I'm grateful that my daughter was able to get the huge drywall compound stain off the brand new floor in the family room last night (where it had dropped from someone "mudding" the new ceiling); I'd been stressing out about whether the stain would ever come out. [Whew!!] I'm thankful that I have my husband and daughter to talk to and that we have good relationships and can talk about pretty much anything. 

I'm relieved that my daughter finally has an appointment to go see the orthopedic doctor in Halifax next month, and that she is continuing to learn to drive a car. Her progress in other areas is slow but positive and steady. I'm thankful for that too. Her totally accepting attitude about her lot in life just amazes me.

I'm pleased about my courses at my online grad school and that I will have the same classmates going into my upcoming fall course as I now have in the orientation. (From the winter semester onward, I won't have the same people in my classes, but that's then and this is now). The course for this fall will explore all different kinds and styles of therapy and the different underlying theories behind each - so it's kind of like a review for me ... but I'm sure I'll learn a lot too (it covers areas my previous program didn't have the time to cover) and continue to develop relationships I've started.  I've been assigned a faculty advisor that will be the same one throughout the program, so that's neat. Plus, I don't have to pay extra for my textbooks - a real bonus!

I am glad to have a pretty rewarding job ... and that my job is far less stressful now than it was six months ago due to some positive changes near the top. 


Photo "Candle" courtesy of phanlop88 at
www.freedigitalphotos.net
I'm grateful that hubby had a chance to make a few extra dollars in the last few months (thus being able to replace the ceilings in the basement with drywall and the lighting with something a bit brighter for the most part). It's not completely done, but the majority of it is, so our lives can resume their normal rhythms. I'm also grateful that hubby can now return to his normal schedule at home the rest of this year - it gives him more time with our daughter and allows him to be able to take her to her various (multiple) medical appointments. I am happy that my back (sacro-iliac) is doing well enough that I'm no longer using a cane, even though I need to be careful not to aggravate it by standing or sitting or walking for too long (hence my staying home today from church because those pews kill my back and standing up for any length of time is even worse). Nevertheless, it's doing better today (and I want to keep it that way) so for the moment, I'm okay. Okay is good. It's honest. An honest "okay" is better than a faked "great" any day.

I'm even grateful to be able to be there for a friend who just lost her 41-year-old daughter after a long fight against a congenital heart condition which left her susceptible to strokes. It's a rough road ahead for my friend, but I know she will make it - and I feel privileged to be there to help in any way I can. Mostly it's just by being there, and letting her know that her feelings are valid and normal for what she's going through.

= = = =

Your objective: In the reading on gratitude, what will the writer's fall course explore?

Supplied records:
= = = =

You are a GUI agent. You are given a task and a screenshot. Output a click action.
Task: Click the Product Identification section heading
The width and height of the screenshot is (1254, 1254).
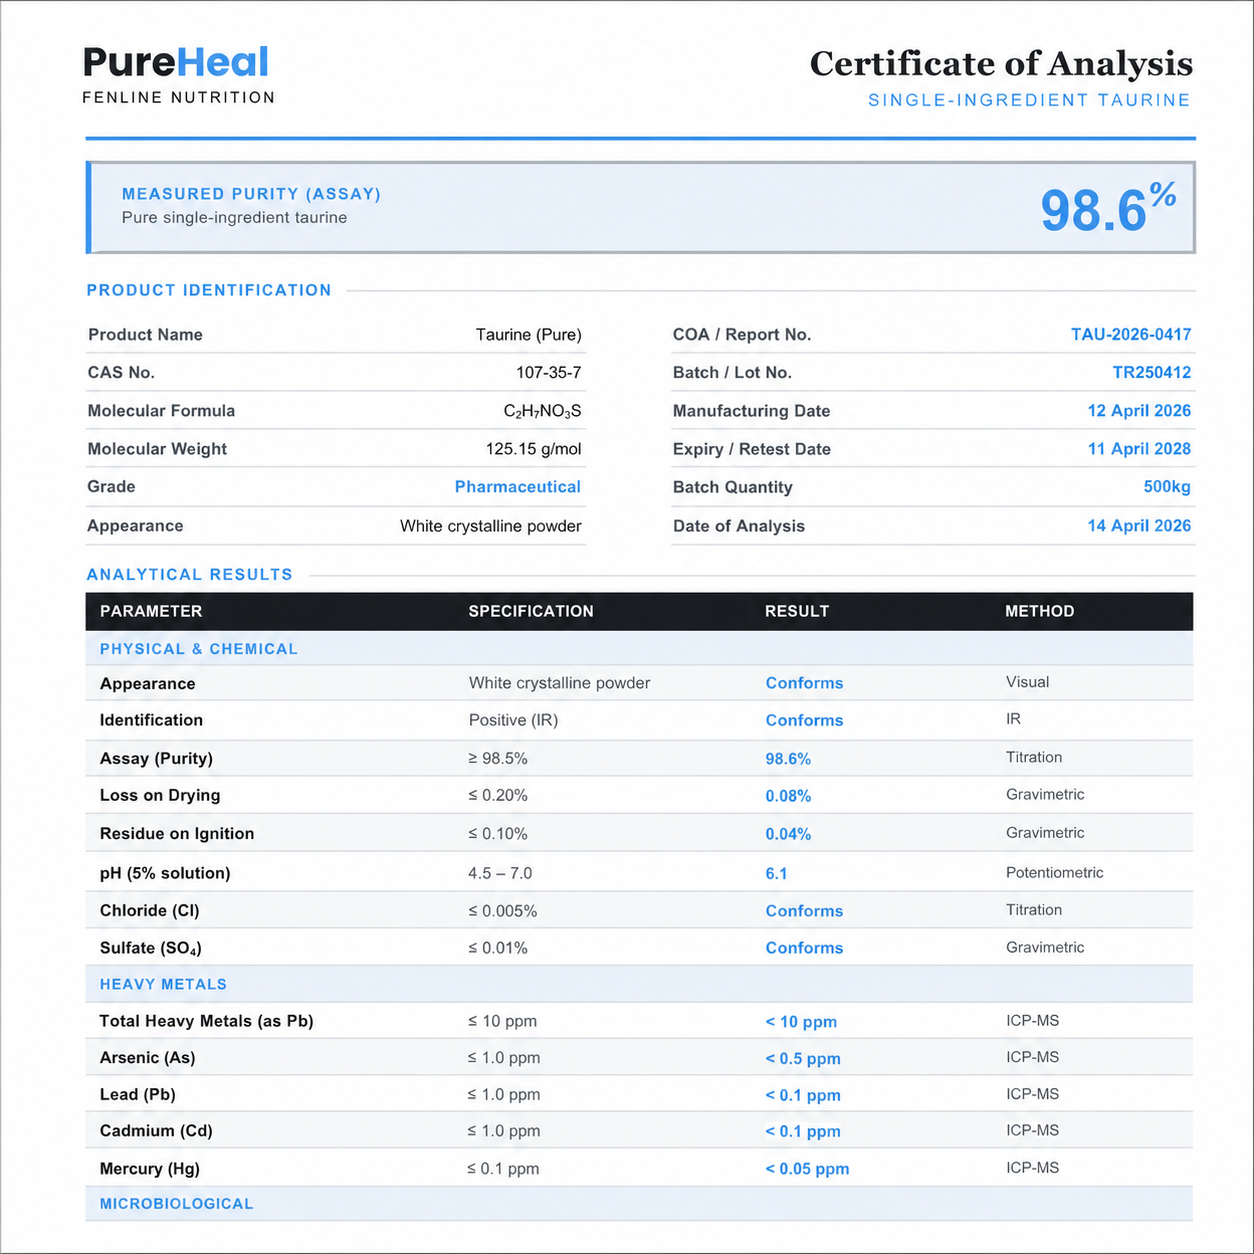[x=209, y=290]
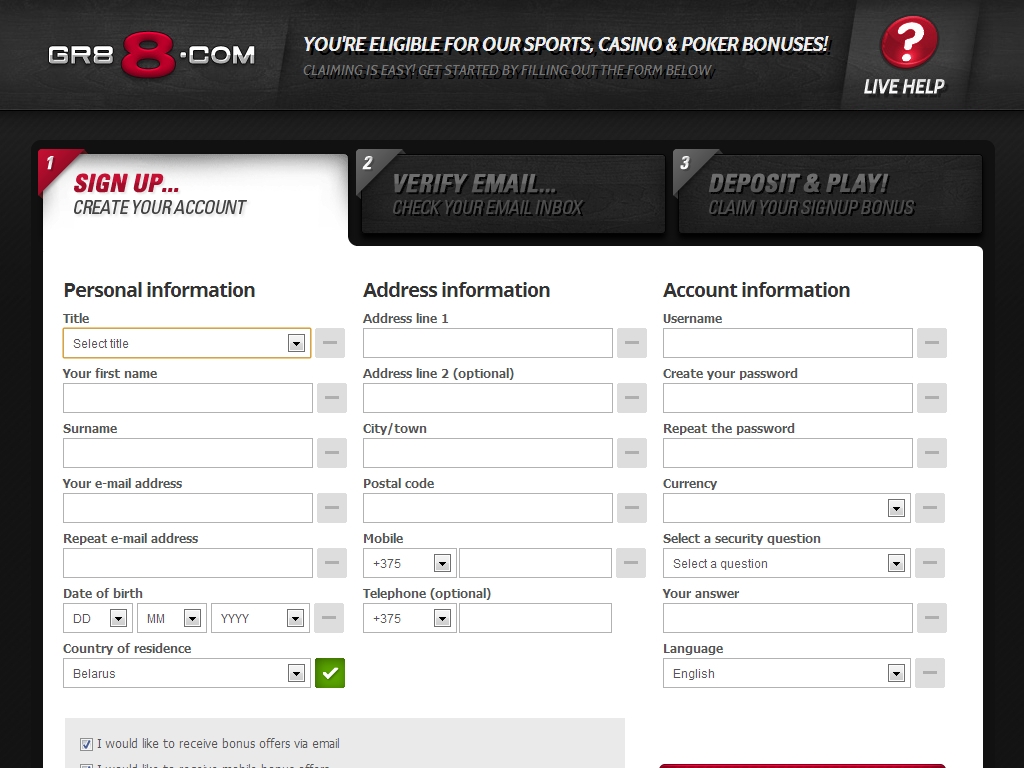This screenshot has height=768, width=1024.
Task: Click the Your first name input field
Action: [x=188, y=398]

= = = =

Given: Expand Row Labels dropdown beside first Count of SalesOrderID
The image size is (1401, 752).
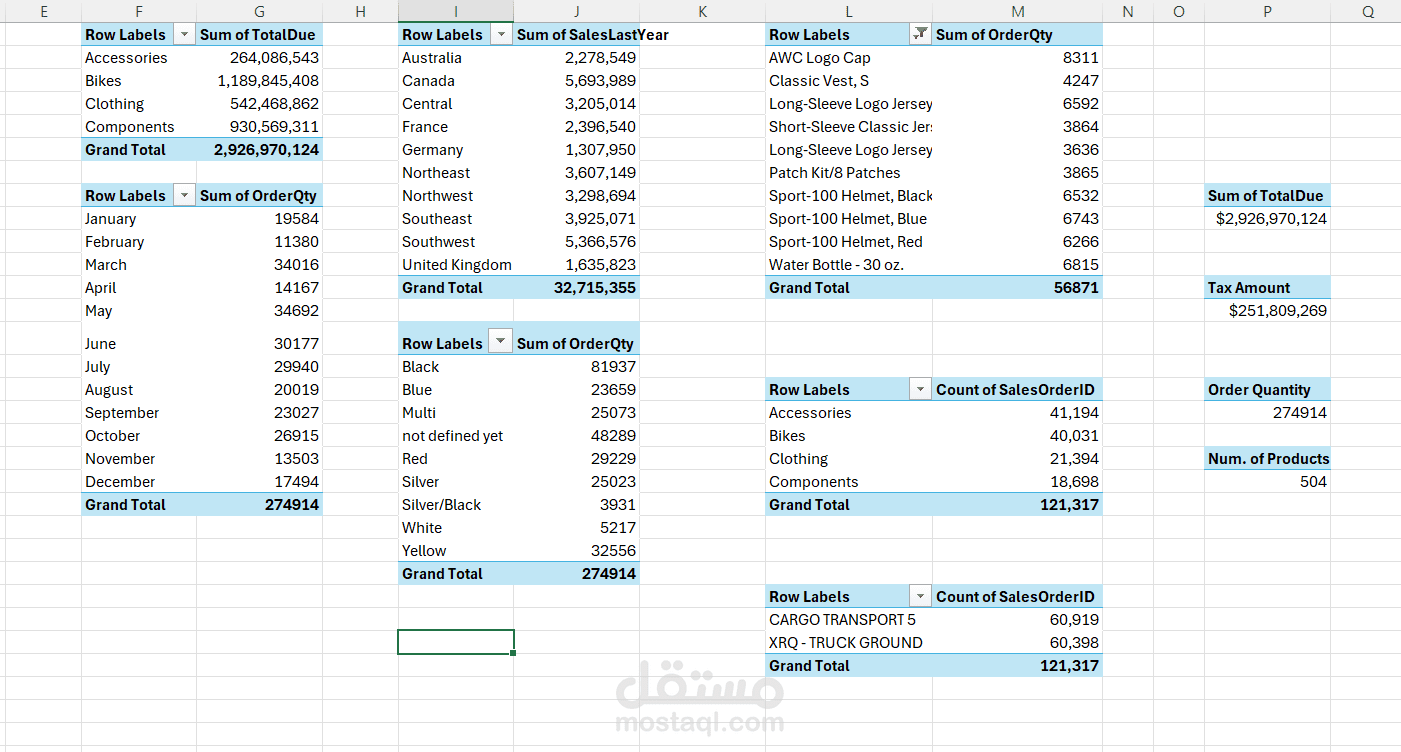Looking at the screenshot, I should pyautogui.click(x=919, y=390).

= = = =

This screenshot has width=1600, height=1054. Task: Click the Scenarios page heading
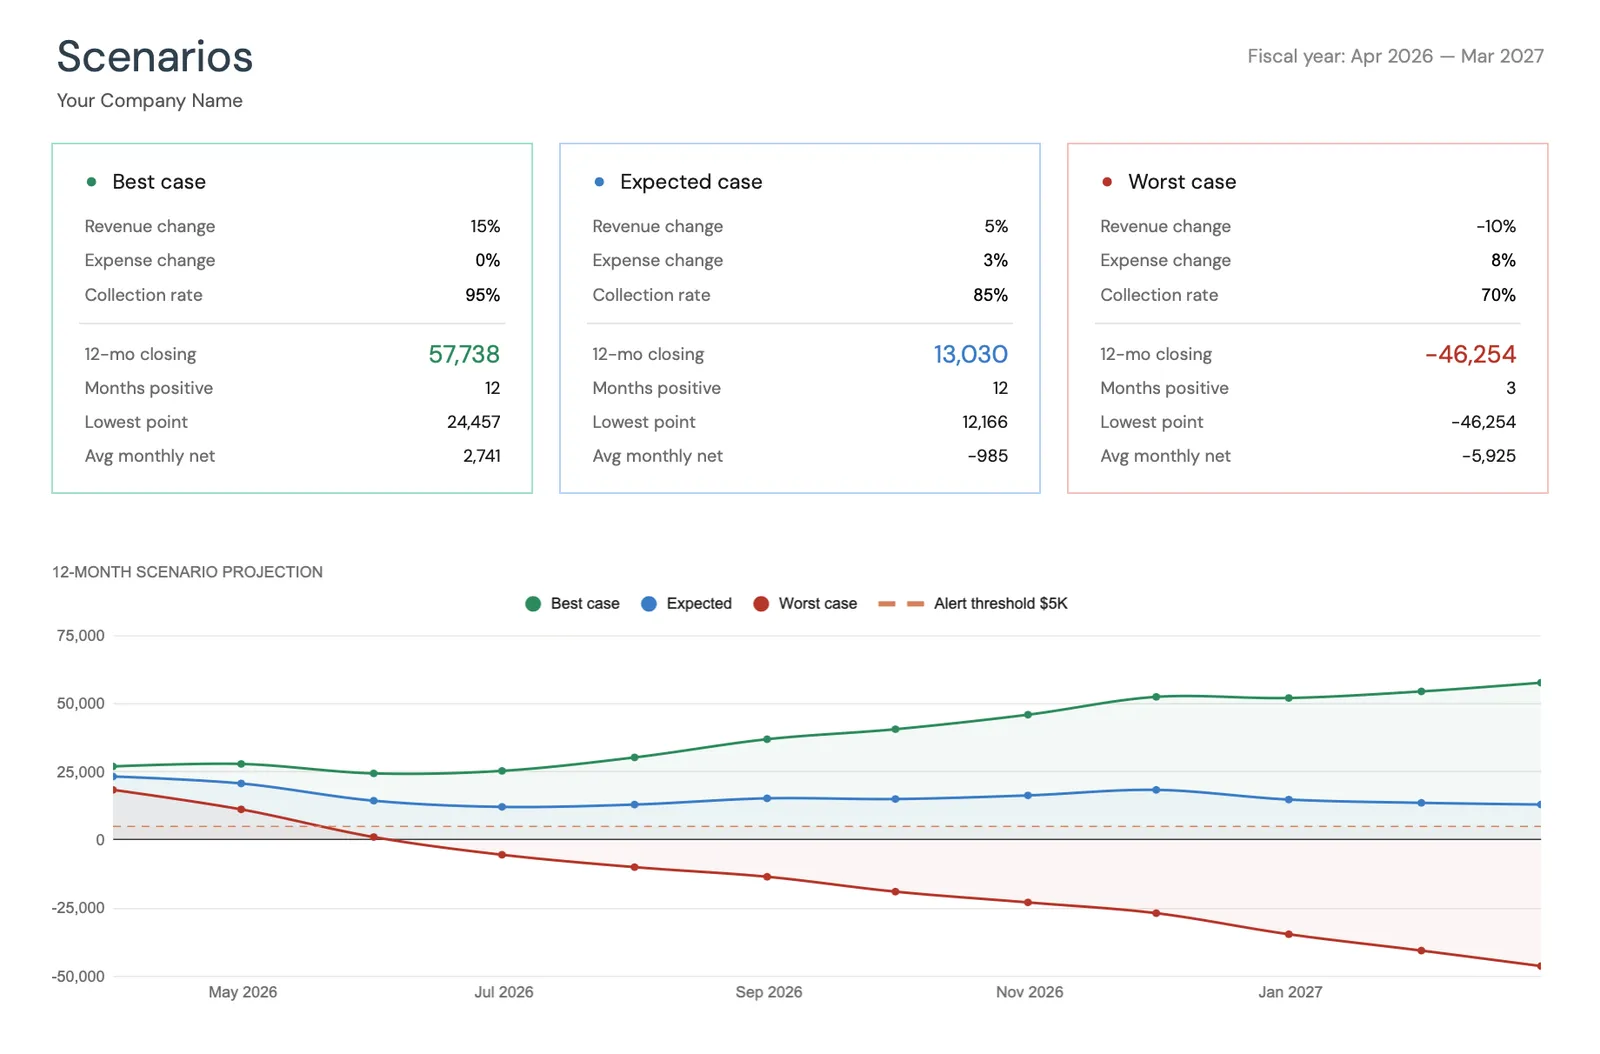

= = = =

Response to this task: All different kinds and styles of therapy and the different underlying theories behind each.